A água e o rio

Era como se fosse a primeira vez que via o rio. Mas, na verdade, todos os dias olhava para ele, andava em suas margens, atravessava suas pontes. Há muito tempo morava ali.

Olhou com encantamento toda aquela água que descia cantando, enchia o ar com seus sons, trazia de tudo – madeira, flores, lixo, e tudo o que encontrasse pelas margens.

Parou no meio da ponte. Havia algo diferente hoje. Não era o mesmo rio de sempre.

Não conseguia identificar o que estava mudado. Seus olhos eram os mesmos. Seus ouvidos também. O que havia de diferente no rio, que parecia ser a primeira vez que o via?

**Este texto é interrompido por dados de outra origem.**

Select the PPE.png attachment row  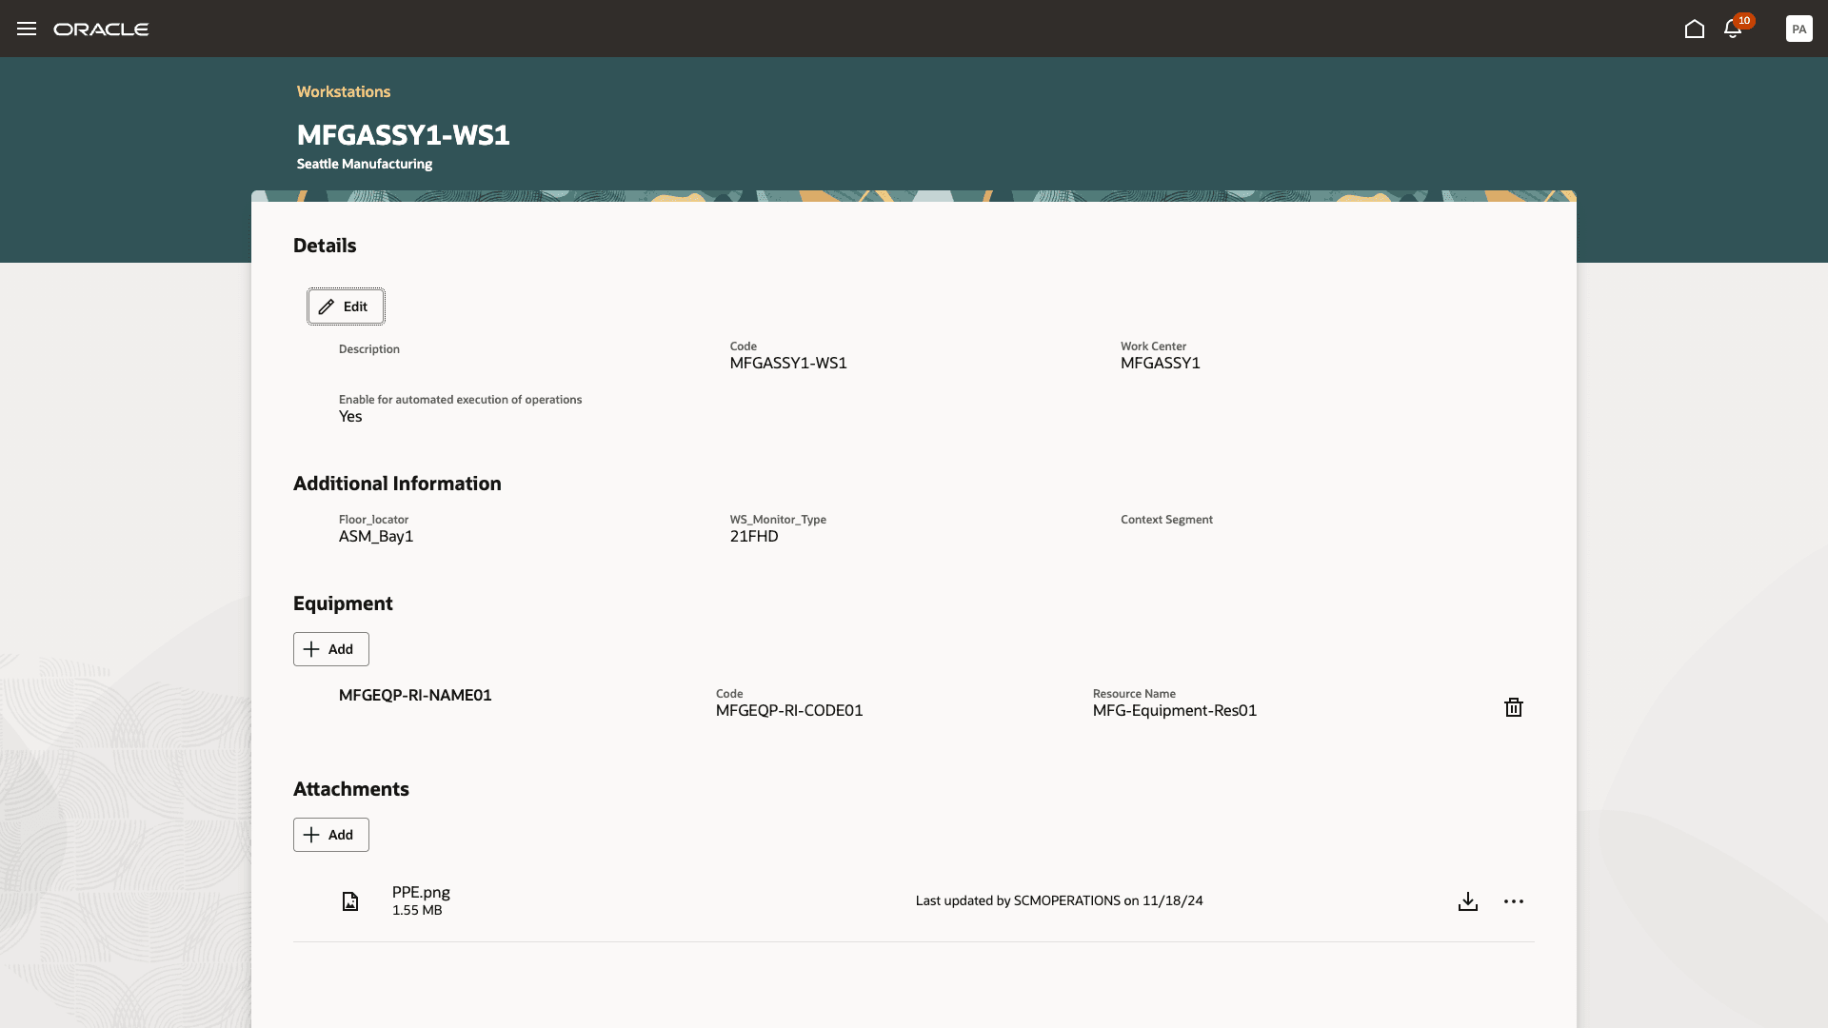tap(857, 900)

Recostou-se na amurada, e olhou a água que vinha. Tão límpida, tão decidida, sabia seu destino e se atirava com coragem e alegria. Descia em busca da foz. Nada a detinha. Passava por baixo das pontes, por cima das pedras, contornava todos os obstáculos, mas sabia que chegaria a seu destino sem nada temer.

Depois atravessou a pequena ponte e olhou a água que ia.

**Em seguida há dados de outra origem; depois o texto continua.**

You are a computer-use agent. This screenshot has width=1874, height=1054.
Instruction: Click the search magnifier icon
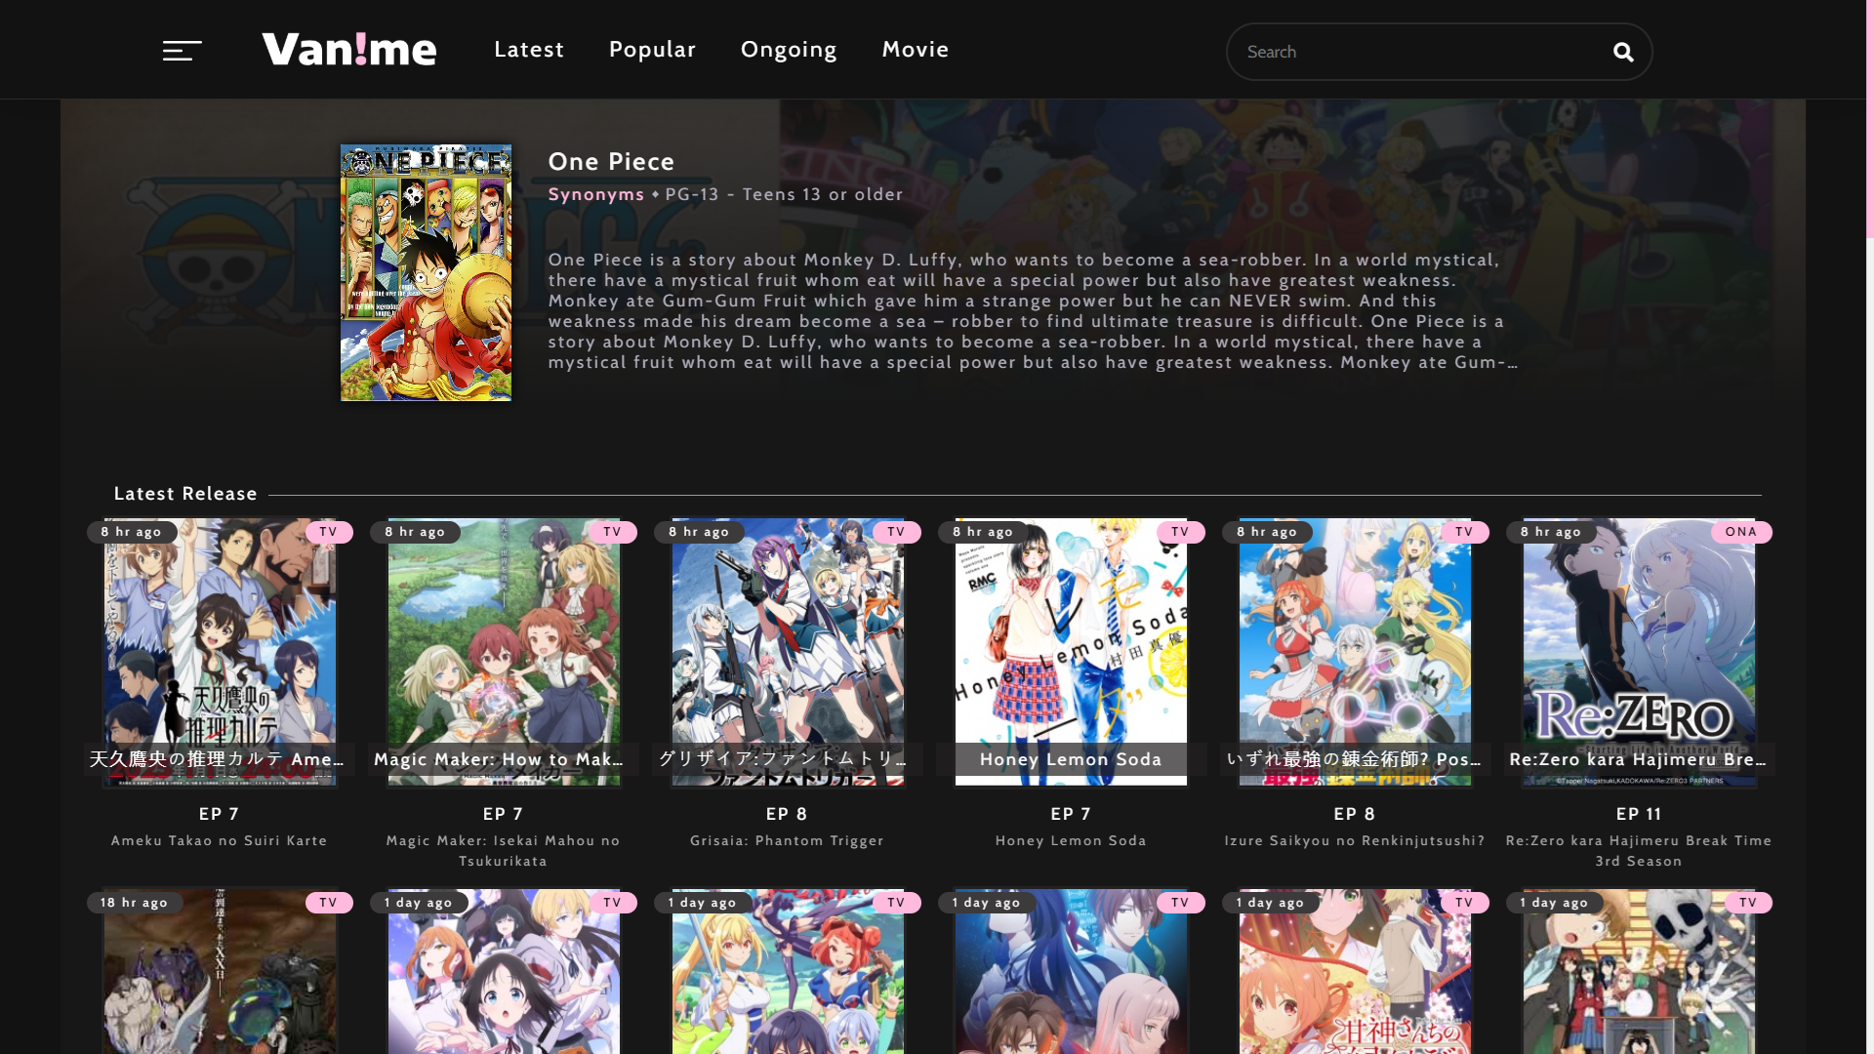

Mansamente, sem atropelo nem angústia, ela seguia seu curso tranquilamente, levando em seu dorso as luzes do dia e as dores dos homens que do rio viviam e dele dependiam.

O rio sempre seguia. Dia e noite sem cessar, o rio fluía com a doçura de aceitar seu destino de seguir sempre até encontrar o mar.

Desceu até a beira do rio, e molhou as mãos. Sentou-se e ali ficou, pensando na vida, no dia que começara com tantos problemas. A briga em casa logo cedo. Decidiu ir embora para sempre. Chegou no emprego e encontrou tudo fechado, lacrado, os funcionários inquietos, nenhum responsável no local. Falaram em fraude fiscal. Não sabia o que aconteceria. Resolveu sair dali e ir caminhar.

À medida em que se afastava de casa e do emprego, sentia uma sensação desconhecida, como se outra pessoa estivesse surgindo em seu âmago. Quando chegou na velha ponte que atravessava todos os dias, viu outro rio. Tudo era novidade. Começou então a entender que na verdade era uma nova pessoa. Rompera os grilhões de um relacionamento falido, estava fora de um emprego sufocante. Agora finalmente respirava o que os outros chamavam de liberdade.

Voltou perto da água e tornou a molhar as mãos para lavar o rosto. E entendeu que era uma nova água. A água que vira da ponte, a água em que molhara as mãos, eram outras águas. Essa em que agora tocava era uma nova água, que se renovava a cada instante. Porque não se deixava, jamais, aprisionar, e, uma vez passada, não voltava para passar novamente pelos mesmos obstáculos, pelas mesmas dificuldades. Apenas ia. Não parava nem voltava.

Olhou seu reflexo na água que seguia e compreendeu o destino de quem é livre.